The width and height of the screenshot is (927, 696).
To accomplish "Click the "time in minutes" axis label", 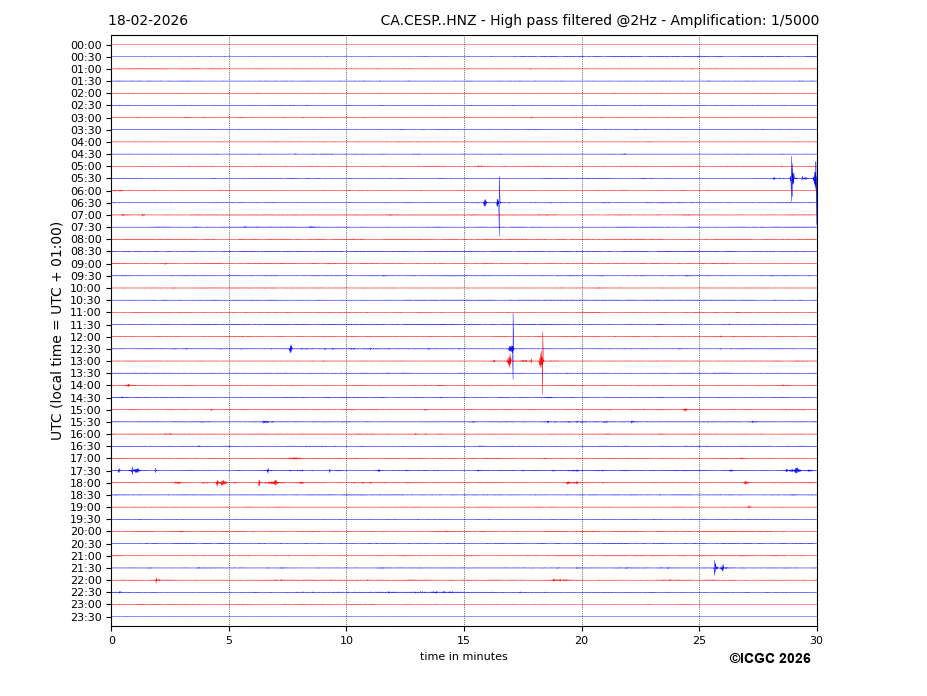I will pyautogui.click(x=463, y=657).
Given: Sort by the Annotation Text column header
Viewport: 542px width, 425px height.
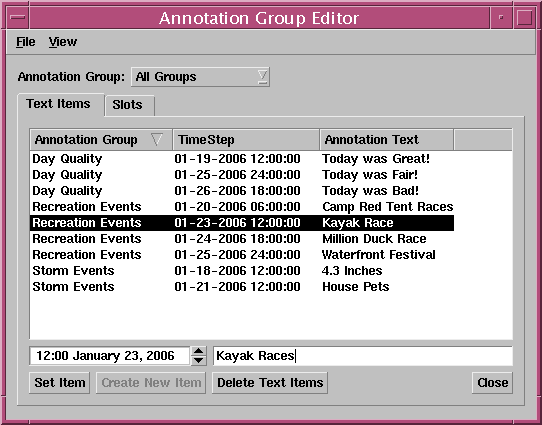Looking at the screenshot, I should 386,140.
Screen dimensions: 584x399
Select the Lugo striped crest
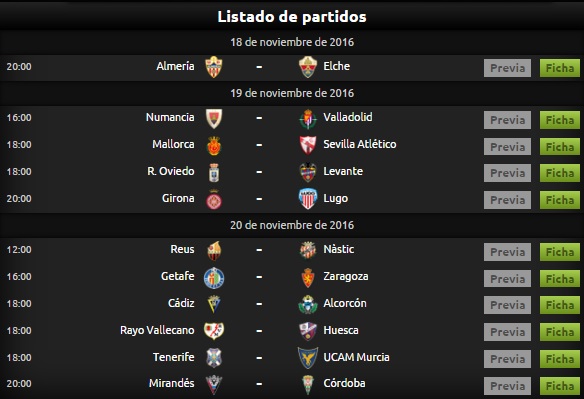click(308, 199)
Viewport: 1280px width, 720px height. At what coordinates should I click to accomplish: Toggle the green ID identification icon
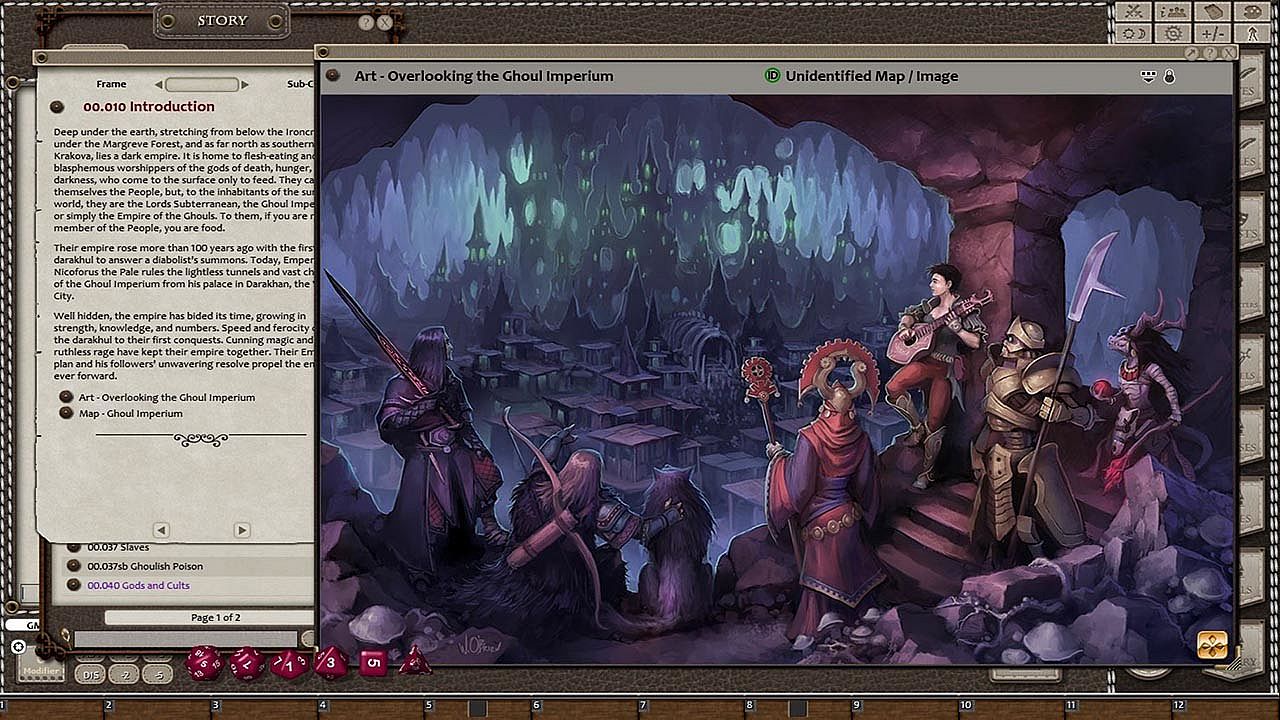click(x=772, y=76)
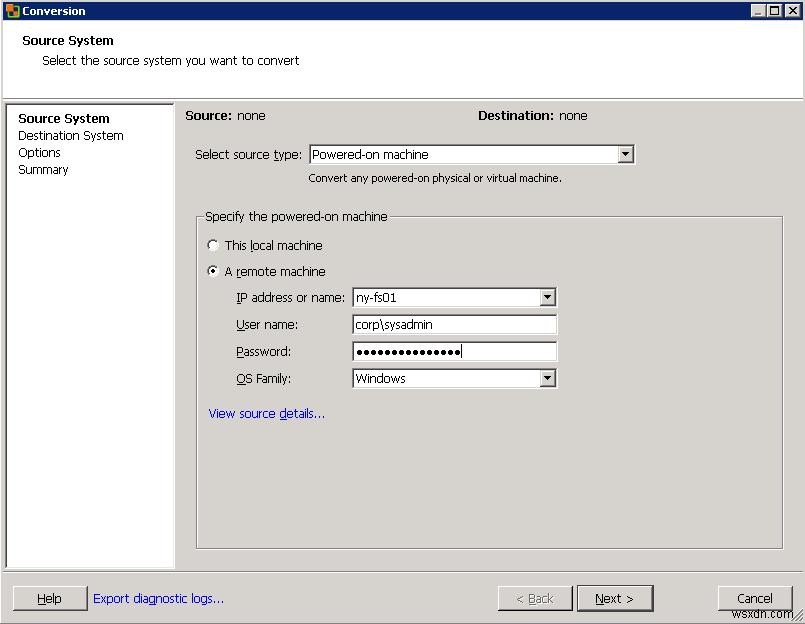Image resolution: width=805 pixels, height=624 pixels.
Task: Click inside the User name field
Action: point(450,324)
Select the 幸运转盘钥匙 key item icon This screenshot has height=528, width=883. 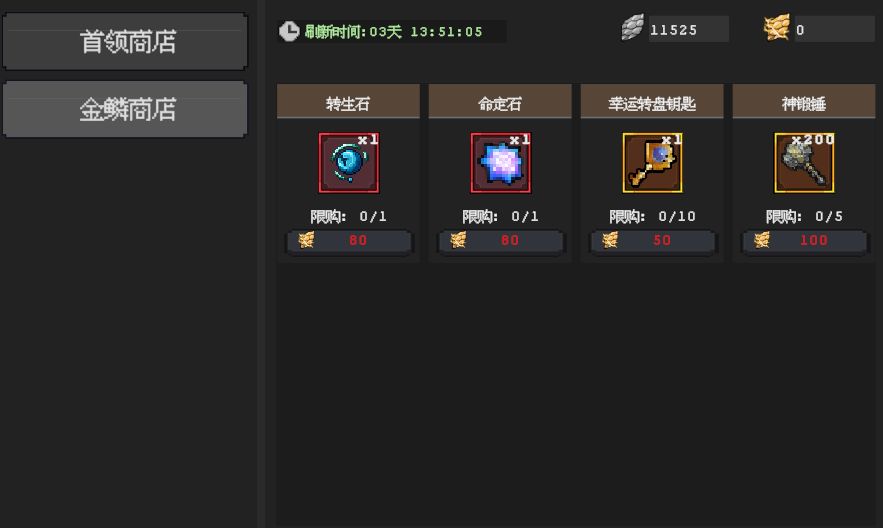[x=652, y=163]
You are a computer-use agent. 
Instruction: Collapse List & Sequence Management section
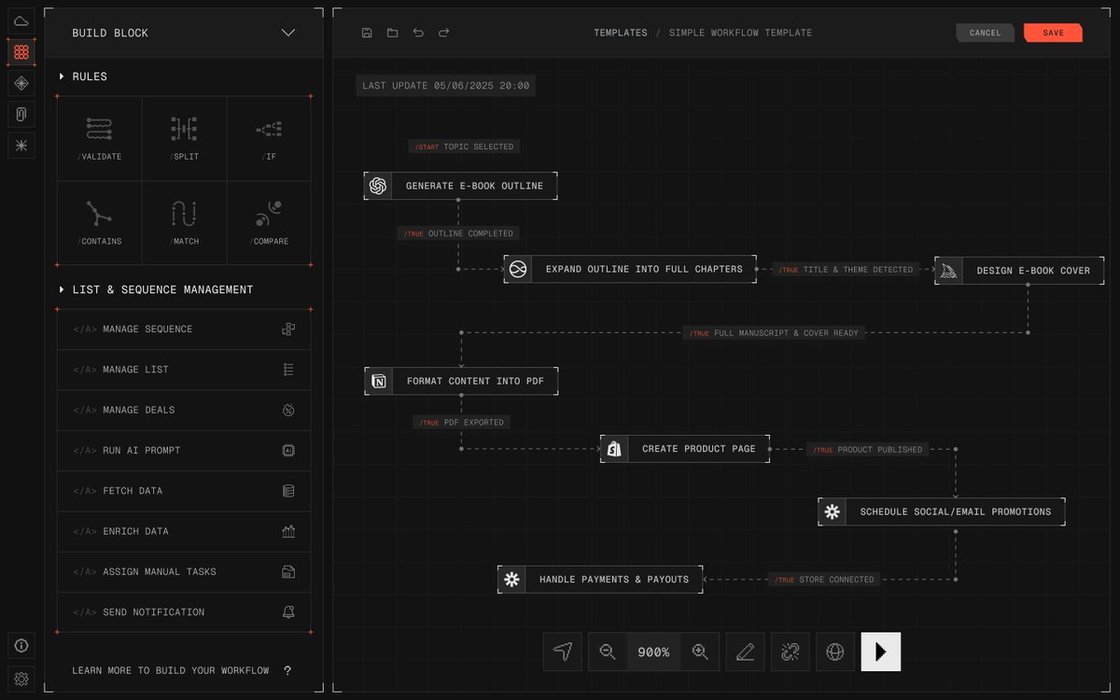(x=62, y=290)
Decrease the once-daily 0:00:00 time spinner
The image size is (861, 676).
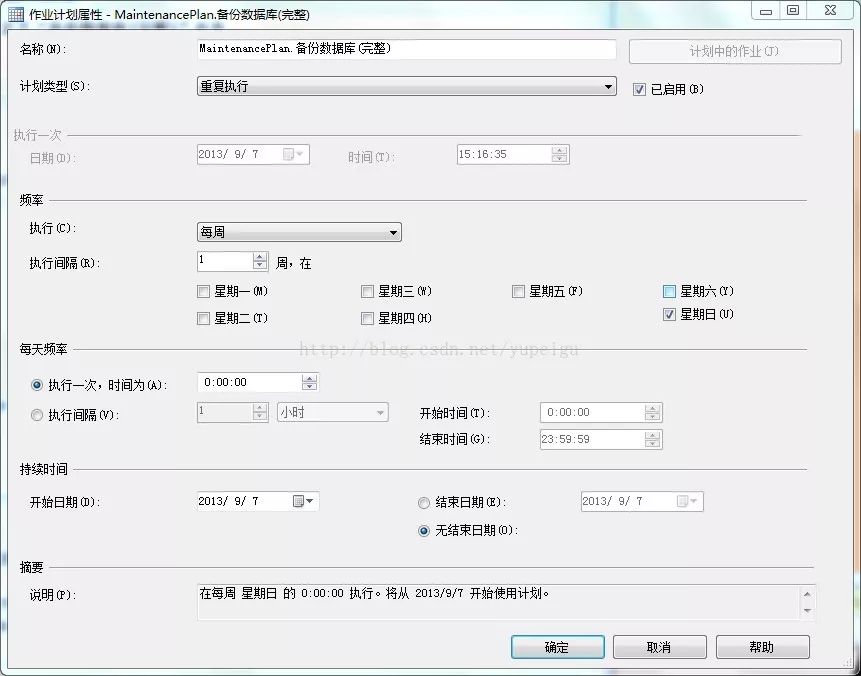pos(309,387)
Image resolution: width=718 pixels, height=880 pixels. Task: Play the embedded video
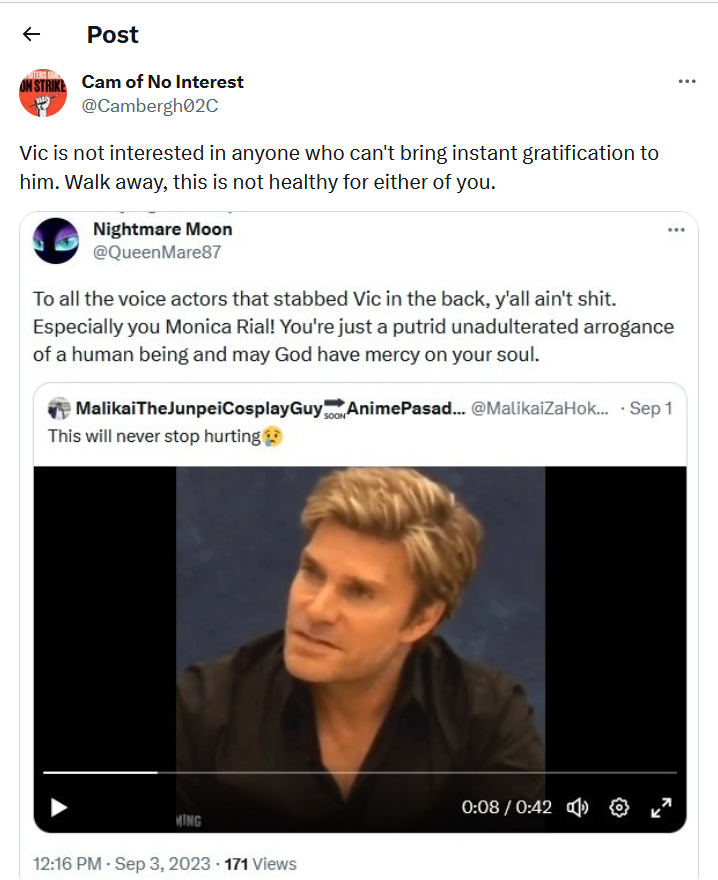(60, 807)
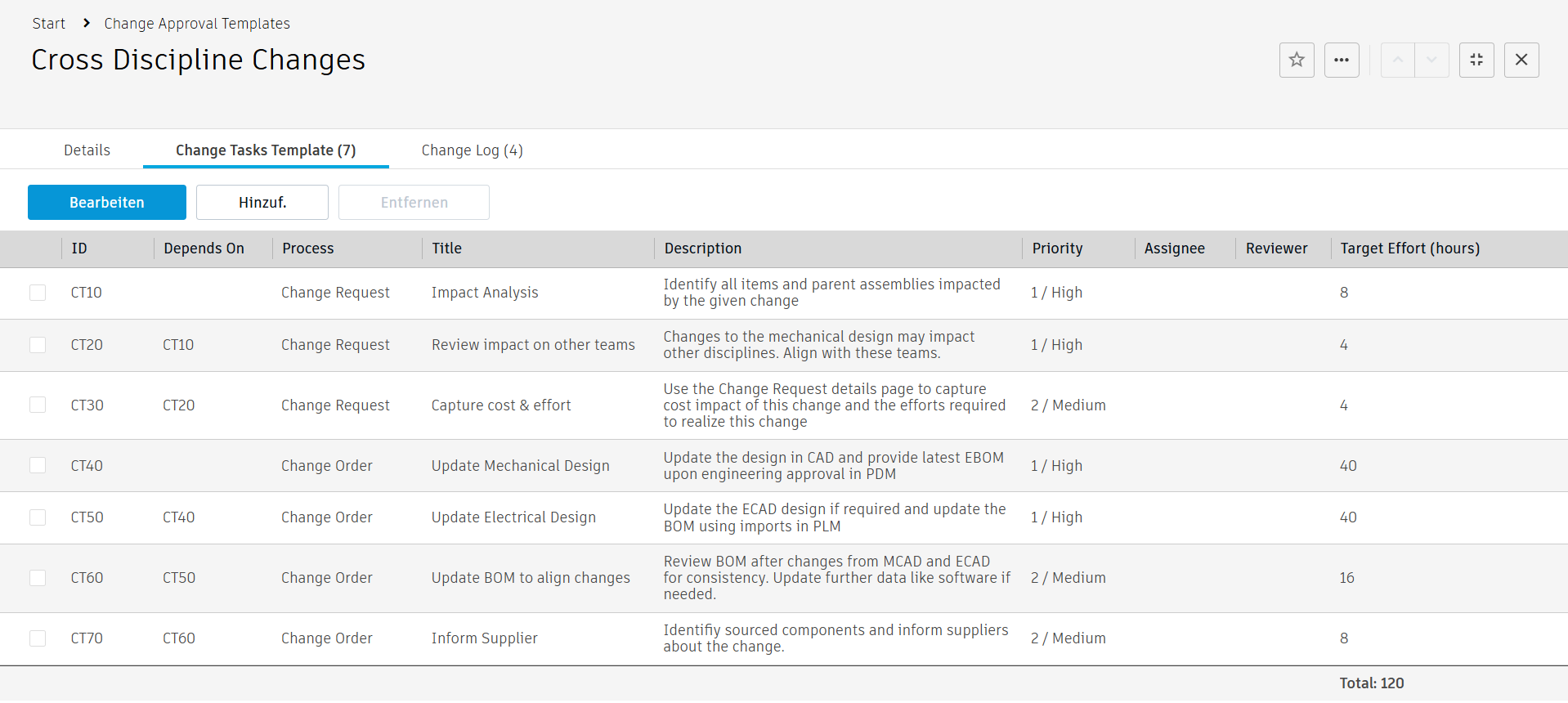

ABOUT THIS TASK: Beginning with the line that contains "Image resolution: width=718" in the data above, please copy each line exactly until the last line, both ends included, skipping any pictures.

ANSWER TO THIS EXERCISE:
Image resolution: width=718 pixels, height=880 pixels. Task: Play the embedded video
(60, 807)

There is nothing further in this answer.